====== EXTRACTED DATA

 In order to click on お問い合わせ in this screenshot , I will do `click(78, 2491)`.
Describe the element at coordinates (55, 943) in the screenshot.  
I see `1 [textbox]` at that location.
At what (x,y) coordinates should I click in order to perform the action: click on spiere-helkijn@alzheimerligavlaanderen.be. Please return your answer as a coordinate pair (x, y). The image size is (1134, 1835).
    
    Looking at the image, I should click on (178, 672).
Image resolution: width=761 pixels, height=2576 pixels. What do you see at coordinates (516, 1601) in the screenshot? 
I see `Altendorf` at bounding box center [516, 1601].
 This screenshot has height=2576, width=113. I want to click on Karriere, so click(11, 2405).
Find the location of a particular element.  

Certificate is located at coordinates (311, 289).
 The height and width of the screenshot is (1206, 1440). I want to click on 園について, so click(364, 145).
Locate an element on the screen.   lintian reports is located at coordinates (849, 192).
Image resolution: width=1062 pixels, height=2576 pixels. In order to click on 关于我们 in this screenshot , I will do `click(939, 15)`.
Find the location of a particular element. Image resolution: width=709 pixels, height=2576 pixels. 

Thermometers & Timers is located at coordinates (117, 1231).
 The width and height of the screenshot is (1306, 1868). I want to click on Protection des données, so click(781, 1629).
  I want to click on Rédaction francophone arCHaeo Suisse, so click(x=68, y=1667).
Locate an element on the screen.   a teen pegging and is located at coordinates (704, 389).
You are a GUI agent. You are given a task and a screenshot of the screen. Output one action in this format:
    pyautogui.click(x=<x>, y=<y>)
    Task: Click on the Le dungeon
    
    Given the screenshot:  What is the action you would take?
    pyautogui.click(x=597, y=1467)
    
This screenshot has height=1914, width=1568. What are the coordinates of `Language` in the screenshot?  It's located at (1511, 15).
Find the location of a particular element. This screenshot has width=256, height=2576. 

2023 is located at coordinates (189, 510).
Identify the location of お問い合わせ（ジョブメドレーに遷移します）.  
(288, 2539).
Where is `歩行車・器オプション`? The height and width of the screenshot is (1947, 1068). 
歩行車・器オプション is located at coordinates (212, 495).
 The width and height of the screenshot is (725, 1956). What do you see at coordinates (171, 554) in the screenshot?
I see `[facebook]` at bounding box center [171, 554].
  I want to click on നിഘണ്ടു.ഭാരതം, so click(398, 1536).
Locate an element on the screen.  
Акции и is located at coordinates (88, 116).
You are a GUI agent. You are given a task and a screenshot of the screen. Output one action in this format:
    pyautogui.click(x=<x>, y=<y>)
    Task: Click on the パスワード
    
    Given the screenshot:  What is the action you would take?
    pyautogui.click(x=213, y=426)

============

* [PROBLEM REQUIREMENTS]:
How many lines of the records above contain the string "Find", counting only matches with the same capitalization? Reply with the number alone.

* [OUTPUT BELOW]:
3